Rewrite the items from the line with "create mods (43, 1110)" to the line with "Karper (15, 620)" as a numbered list, skipping any blank lines. Leave the pictures out of your answer.

▸ **DATA TO USE**
__________________________________________________
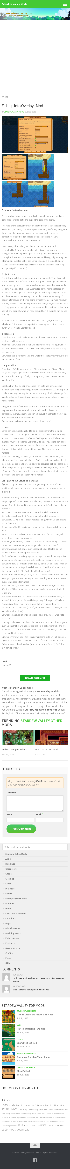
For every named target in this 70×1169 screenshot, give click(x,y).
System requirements (52, 1121)
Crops (8, 883)
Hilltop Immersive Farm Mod (31, 1028)
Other (5, 97)
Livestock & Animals (15, 913)
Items (8, 908)
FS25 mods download (29, 1125)
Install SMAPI (36, 1114)
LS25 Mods (8, 1105)
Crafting (9, 953)
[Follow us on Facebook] (35, 1160)
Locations (10, 918)
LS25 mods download (15, 1129)
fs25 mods (18, 1109)
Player (8, 958)
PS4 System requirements (36, 1118)
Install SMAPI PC (48, 1114)
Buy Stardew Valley (31, 1110)
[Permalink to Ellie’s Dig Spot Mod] (8, 1044)
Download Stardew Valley (22, 1114)
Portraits (10, 943)
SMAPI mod (50, 1118)
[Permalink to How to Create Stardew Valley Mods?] (8, 1016)
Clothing (9, 878)
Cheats (9, 873)
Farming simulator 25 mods (30, 1105)
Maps (8, 923)
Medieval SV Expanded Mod (14, 749)
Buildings (10, 863)
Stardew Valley (60, 1118)
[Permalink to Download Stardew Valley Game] (8, 1058)
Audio (8, 858)
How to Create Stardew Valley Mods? (35, 1014)
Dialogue (9, 888)
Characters (11, 868)
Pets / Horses (12, 938)
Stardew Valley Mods (14, 4)
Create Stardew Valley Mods (58, 1110)
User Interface (12, 948)
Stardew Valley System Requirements (30, 1121)
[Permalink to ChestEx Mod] (8, 1072)
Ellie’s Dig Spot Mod (27, 1042)
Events (8, 893)
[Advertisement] (35, 57)
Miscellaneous (12, 928)
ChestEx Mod (23, 1071)
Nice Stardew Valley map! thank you (31, 989)
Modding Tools (13, 933)
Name (10, 814)
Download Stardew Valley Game (33, 1057)
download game (7, 1114)
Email (39, 814)
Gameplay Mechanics (16, 898)
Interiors (9, 903)
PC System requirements (17, 1118)
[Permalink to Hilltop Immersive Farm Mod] (8, 1030)
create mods (43, 1110)
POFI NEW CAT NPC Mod (46, 749)
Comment (12, 792)
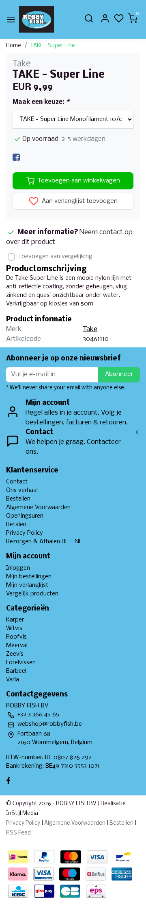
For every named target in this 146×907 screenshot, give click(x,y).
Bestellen (18, 499)
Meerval (17, 645)
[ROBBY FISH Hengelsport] (36, 19)
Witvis (14, 628)
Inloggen (18, 568)
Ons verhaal (22, 490)
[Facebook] (16, 157)
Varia (12, 679)
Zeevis (15, 654)
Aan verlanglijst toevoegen (79, 201)
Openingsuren (24, 516)
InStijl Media (22, 813)
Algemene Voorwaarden (38, 507)
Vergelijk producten (32, 594)
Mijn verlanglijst (27, 585)
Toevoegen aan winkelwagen (79, 181)
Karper (15, 620)
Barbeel (16, 671)
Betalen (16, 524)
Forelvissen (21, 662)
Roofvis (16, 637)
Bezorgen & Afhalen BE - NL (44, 541)
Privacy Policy (24, 533)
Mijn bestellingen (29, 576)
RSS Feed (18, 833)
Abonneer (119, 374)
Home (13, 46)
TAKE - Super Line (52, 46)
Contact (17, 482)
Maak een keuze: (41, 102)
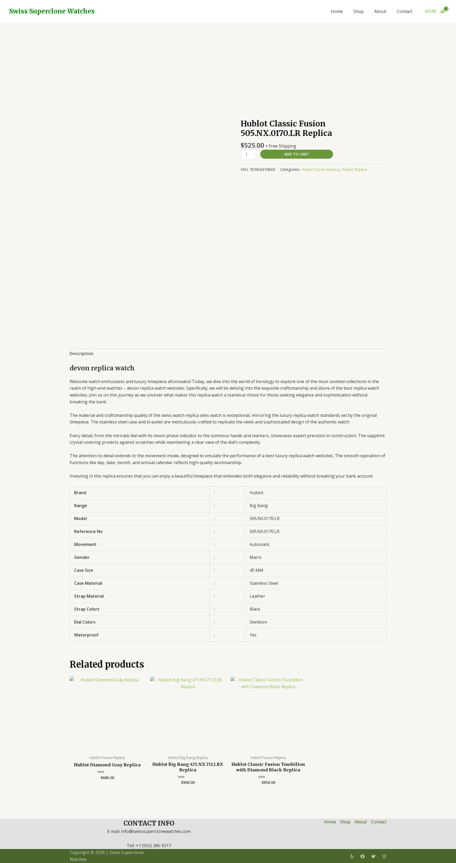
__________________________________________________
▸ **ANSWER TO THE TASK**
1. create mods (43, 1110)
2. POFI NEW CAT NPC Mod (46, 749)
3. Comment (12, 792)
4. For every named target in this 146×907 screenshot, give click(x,y).
5. Bestellen (18, 499)
6. Meerval (17, 645)
7. [ROBBY FISH Hengelsport] (36, 19)
8. Witvis (14, 628)
9. Inloggen (18, 568)
10. Ons verhaal (22, 490)
11. [Facebook] (16, 157)
12. Varia (12, 679)
13. Zeevis (15, 654)
14. Aan verlanglijst toevoegen (79, 201)
15. Openingsuren (24, 516)
16. InStijl Media (22, 813)
17. Algemene Voorwaarden (38, 507)
18. Vergelijk producten (32, 594)
19. Mijn verlanglijst (27, 585)
20. Toevoegen aan winkelwagen (79, 181)
21. Karper (15, 620)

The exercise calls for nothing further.